*Activity*
Only a slice of the listing below is wanted. Retype the lines from the one containing "Given: Revert changes using the toolbar icon" through the one containing "Open the language globe icon", exactly, both ends included.
______
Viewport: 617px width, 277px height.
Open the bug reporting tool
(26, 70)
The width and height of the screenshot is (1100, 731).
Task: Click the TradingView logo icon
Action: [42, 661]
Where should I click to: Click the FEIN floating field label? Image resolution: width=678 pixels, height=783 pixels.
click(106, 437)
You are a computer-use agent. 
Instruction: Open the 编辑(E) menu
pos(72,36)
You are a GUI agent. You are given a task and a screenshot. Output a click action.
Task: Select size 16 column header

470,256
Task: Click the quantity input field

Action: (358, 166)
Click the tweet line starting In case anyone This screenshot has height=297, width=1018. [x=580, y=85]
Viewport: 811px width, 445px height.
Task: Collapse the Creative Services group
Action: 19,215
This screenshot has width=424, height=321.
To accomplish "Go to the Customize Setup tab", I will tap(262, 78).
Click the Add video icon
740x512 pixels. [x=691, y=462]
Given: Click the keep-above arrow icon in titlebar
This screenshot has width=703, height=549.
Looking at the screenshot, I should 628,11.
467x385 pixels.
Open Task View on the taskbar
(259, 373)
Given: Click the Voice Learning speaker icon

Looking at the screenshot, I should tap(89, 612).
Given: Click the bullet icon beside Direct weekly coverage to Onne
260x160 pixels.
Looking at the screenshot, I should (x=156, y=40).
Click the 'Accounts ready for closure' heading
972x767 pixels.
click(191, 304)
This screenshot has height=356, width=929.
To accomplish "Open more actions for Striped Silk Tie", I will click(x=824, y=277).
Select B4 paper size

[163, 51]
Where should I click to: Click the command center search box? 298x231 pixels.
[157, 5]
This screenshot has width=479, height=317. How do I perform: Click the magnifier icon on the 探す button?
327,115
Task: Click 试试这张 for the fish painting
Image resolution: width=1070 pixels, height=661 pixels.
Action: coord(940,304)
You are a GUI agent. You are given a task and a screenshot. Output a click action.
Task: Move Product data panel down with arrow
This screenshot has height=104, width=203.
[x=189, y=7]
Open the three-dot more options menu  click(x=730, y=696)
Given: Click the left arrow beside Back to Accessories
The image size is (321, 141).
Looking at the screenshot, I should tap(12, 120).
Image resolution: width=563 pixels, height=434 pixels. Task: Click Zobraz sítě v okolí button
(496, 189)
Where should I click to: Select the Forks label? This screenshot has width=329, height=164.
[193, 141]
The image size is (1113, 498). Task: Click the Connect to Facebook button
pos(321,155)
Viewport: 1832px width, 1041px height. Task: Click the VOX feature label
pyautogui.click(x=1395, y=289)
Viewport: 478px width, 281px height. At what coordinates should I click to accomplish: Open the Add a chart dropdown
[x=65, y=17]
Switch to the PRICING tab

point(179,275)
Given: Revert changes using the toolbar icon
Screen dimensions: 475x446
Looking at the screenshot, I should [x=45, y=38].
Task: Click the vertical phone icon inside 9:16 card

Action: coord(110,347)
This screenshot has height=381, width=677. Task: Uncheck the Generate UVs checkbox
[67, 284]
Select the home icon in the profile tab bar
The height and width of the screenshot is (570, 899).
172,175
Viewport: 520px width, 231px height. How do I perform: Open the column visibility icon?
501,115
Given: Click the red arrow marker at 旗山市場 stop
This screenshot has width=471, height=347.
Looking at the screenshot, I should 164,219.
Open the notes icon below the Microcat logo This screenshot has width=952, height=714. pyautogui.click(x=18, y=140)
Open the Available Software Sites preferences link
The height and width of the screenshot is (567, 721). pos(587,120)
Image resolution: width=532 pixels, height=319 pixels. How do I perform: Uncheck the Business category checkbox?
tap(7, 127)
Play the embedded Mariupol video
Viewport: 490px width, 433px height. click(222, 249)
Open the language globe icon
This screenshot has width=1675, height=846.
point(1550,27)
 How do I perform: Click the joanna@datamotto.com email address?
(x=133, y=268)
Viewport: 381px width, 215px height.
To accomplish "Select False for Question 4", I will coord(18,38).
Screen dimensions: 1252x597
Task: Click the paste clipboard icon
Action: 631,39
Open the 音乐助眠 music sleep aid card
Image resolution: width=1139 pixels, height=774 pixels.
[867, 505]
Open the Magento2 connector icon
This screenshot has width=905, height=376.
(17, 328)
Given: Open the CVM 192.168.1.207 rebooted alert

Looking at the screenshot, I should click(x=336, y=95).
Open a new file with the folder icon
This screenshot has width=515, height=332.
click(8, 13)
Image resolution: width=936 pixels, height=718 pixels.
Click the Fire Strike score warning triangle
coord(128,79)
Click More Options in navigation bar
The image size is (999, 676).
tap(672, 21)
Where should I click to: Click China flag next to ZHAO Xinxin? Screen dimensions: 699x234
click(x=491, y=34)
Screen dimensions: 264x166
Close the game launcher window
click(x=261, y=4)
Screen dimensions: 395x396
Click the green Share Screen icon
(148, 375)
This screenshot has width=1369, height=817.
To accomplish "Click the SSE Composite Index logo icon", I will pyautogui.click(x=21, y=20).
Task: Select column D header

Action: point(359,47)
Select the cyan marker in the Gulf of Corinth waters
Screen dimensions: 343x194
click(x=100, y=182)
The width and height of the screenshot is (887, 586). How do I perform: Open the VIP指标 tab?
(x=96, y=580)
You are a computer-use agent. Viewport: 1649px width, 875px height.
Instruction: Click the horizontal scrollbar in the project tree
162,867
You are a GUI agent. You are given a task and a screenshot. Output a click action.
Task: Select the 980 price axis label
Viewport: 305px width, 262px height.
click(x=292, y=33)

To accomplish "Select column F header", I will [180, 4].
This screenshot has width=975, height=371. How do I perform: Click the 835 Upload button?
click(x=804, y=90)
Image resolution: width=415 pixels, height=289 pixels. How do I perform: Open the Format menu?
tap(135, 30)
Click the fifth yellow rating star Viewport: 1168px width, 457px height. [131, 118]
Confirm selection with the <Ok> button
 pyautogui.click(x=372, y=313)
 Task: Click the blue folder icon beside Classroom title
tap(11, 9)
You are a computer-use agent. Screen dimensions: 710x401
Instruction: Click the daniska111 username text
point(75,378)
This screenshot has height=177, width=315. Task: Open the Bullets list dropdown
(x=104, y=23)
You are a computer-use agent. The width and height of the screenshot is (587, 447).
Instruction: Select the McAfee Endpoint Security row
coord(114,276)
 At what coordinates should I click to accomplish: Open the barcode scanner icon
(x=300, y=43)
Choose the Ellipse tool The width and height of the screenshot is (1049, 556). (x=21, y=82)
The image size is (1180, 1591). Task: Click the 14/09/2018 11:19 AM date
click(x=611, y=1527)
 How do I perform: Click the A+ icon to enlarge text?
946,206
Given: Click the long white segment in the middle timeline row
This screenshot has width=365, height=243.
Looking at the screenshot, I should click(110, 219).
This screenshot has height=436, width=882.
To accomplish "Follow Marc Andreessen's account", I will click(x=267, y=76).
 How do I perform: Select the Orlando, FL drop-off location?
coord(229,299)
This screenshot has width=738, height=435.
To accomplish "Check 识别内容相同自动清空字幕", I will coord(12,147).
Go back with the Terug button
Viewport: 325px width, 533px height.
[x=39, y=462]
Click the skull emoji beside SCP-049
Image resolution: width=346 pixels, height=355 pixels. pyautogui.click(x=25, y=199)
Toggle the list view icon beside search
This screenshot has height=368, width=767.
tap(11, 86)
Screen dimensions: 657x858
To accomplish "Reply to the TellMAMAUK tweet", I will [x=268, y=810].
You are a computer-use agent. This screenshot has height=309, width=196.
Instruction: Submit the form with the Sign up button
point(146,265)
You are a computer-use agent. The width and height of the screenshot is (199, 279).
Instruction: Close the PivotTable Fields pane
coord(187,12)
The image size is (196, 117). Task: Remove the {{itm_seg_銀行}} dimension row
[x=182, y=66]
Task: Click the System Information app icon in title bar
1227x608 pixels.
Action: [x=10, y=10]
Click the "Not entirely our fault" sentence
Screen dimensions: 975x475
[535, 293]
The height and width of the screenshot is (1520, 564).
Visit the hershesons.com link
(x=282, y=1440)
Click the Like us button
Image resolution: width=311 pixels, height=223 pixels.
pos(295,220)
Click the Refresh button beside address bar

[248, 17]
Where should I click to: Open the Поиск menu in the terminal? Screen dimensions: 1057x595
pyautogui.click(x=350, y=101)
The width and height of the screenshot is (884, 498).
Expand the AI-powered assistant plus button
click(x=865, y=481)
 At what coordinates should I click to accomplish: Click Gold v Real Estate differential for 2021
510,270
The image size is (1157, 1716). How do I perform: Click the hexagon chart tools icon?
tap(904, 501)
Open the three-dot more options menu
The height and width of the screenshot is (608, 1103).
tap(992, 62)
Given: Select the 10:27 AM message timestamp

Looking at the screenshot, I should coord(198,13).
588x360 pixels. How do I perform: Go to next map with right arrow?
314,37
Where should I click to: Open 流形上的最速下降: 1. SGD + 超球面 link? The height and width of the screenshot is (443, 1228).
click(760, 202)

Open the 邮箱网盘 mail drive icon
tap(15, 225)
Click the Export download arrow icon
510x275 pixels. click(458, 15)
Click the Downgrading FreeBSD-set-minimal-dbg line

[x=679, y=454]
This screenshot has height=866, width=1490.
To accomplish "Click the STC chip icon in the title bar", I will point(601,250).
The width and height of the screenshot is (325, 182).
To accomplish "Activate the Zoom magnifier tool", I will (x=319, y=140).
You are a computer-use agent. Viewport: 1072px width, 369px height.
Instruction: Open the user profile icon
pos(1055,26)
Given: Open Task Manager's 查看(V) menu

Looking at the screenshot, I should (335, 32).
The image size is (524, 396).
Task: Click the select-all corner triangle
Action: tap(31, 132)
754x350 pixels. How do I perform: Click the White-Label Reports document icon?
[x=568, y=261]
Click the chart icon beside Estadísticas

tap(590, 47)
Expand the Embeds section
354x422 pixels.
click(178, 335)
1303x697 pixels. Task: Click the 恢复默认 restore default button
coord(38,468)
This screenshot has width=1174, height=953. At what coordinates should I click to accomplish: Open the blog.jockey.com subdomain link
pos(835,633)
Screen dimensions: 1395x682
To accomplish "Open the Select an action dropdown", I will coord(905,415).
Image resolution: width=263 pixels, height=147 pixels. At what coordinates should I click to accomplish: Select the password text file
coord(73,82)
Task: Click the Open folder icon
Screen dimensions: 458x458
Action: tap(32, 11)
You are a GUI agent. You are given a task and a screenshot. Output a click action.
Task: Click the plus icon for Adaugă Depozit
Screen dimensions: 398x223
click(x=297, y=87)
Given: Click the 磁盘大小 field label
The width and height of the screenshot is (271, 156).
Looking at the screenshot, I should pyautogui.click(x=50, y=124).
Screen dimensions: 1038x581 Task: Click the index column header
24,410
______
*Answer below*
Given: Revert changes using the toolbar icon
Screen dimensions: 475x446
Looking at the screenshot, I should [x=45, y=38].
Task: Click the vertical phone icon inside 9:16 card

Action: coord(110,347)
This screenshot has height=381, width=677. Task: Uncheck the Generate UVs checkbox
[67, 284]
Select the home icon in the profile tab bar
The height and width of the screenshot is (570, 899).
172,175
Viewport: 520px width, 231px height. How do I perform: Open the column visibility icon?
501,115
Given: Click the red arrow marker at 旗山市場 stop
This screenshot has width=471, height=347.
Looking at the screenshot, I should 164,219.
Open the notes icon below the Microcat logo This screenshot has width=952, height=714. pyautogui.click(x=18, y=140)
Open the Available Software Sites preferences link
The height and width of the screenshot is (567, 721). pos(587,120)
Image resolution: width=532 pixels, height=319 pixels. How do I perform: Uncheck the Business category checkbox?
tap(7, 127)
Play the embedded Mariupol video
Viewport: 490px width, 433px height. click(222, 249)
Open the language globe icon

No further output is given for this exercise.